Semi-Latin squares: Constructions

Here are some methods of creating semi-Latin squares.


Take an n×n Latin or semi-Latin square with s letters per cell. Replace each letter by r new letters. This gives an (n×n)/(sr) semi-Latin square. It is the r-fold inflation of the original square.


Take Latin or semi-Latin squares of size (n×n)/ki for i = 1, ..., r. The squares must all have their rows labelled in the same way, and also their columns, and the letters in any one square must not appear in any other square. The superimposition of these squares has blocks of size k1 + ... + kr: in the block in row a and column b put all the letters that occur in this block of any of the squares.

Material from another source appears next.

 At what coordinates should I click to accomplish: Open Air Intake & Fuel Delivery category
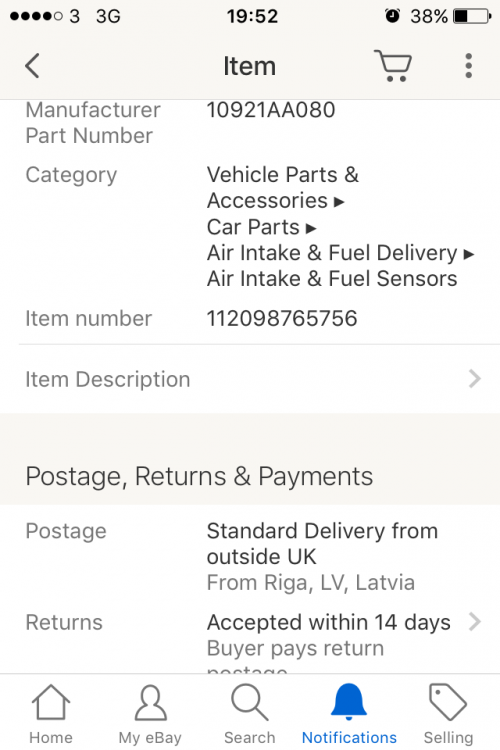(x=332, y=253)
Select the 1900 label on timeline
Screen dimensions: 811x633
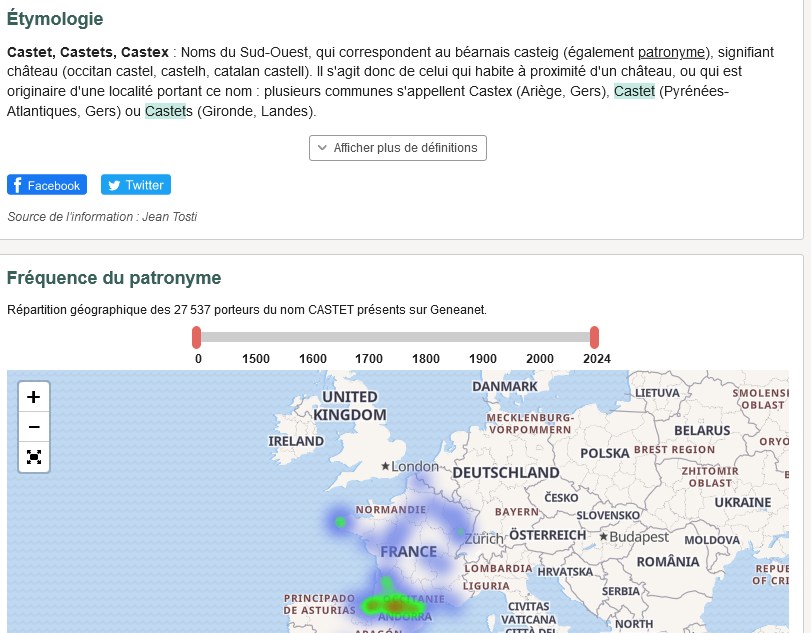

Inflation is the special case of superposition that arises when the original squares are the same as each other apart from a renaming of letters. Superimposition of mutually orthogonal Latin squares gives a Trojan square.

Group method

Let G be a group of order nk. Suppose that G has subsets H, R and C of sizes k, n and n respectively, such that G = RH = HC. Label the rows and columns of an n×n square by the elements of R and C respectively. Then the elements in the block in row r and column c are all those of the form rhc for h in H.

If H is a subgroup of G then this method gives an inflated Latin square.

Relaxed Product

Take an (n×n)/s Latin or semi-Latin square M on the numbers 1, ... ns, and n2 further squares Lij of size (m×m)/r all on the same set of mr letters. In row i and column j of M put the whole of Lij and replace each of its letters by subscripted forms, using as subscripts all the numbers in that cell of the original M.


A1 B1 C1 D1 A2 B2 C2 D2 A3 C3 B3 D3
C1 D1 A1 B1 C2 D2 A2 B2 B3 D3 A3 C3
A3 D3 B3 C3 A1 C1 B1 D1 A2 B2 C2 D2
B3 C3 A3 D3 B1 D1 A1 C1 C2 D2 A2 B2
A2 B2 C2 D2 A3 D3 B3 C3 A1 D1 B1 C1
C2 D2 A2 B2 B3 C3 A3 D3 B1 C1 A1 D1

This is a direct product if all the Lij are the same.


Start with a semi-Latin square formed by the orthogonal superposition of an n×n Latin square L and an (n×n)/(n-2) semi-Latin square. Arrange it so that a given letter A of L is on the diagonal. Add an extra row and column, and ``letters'' 1, ..., n. In the ith diagonal block, first replace A by i, then move that block to the ith position in the new row and column, then put all of 1, ..., n except i on the diagonal. Finally, put all letters of L except A in the cell in the new row and column.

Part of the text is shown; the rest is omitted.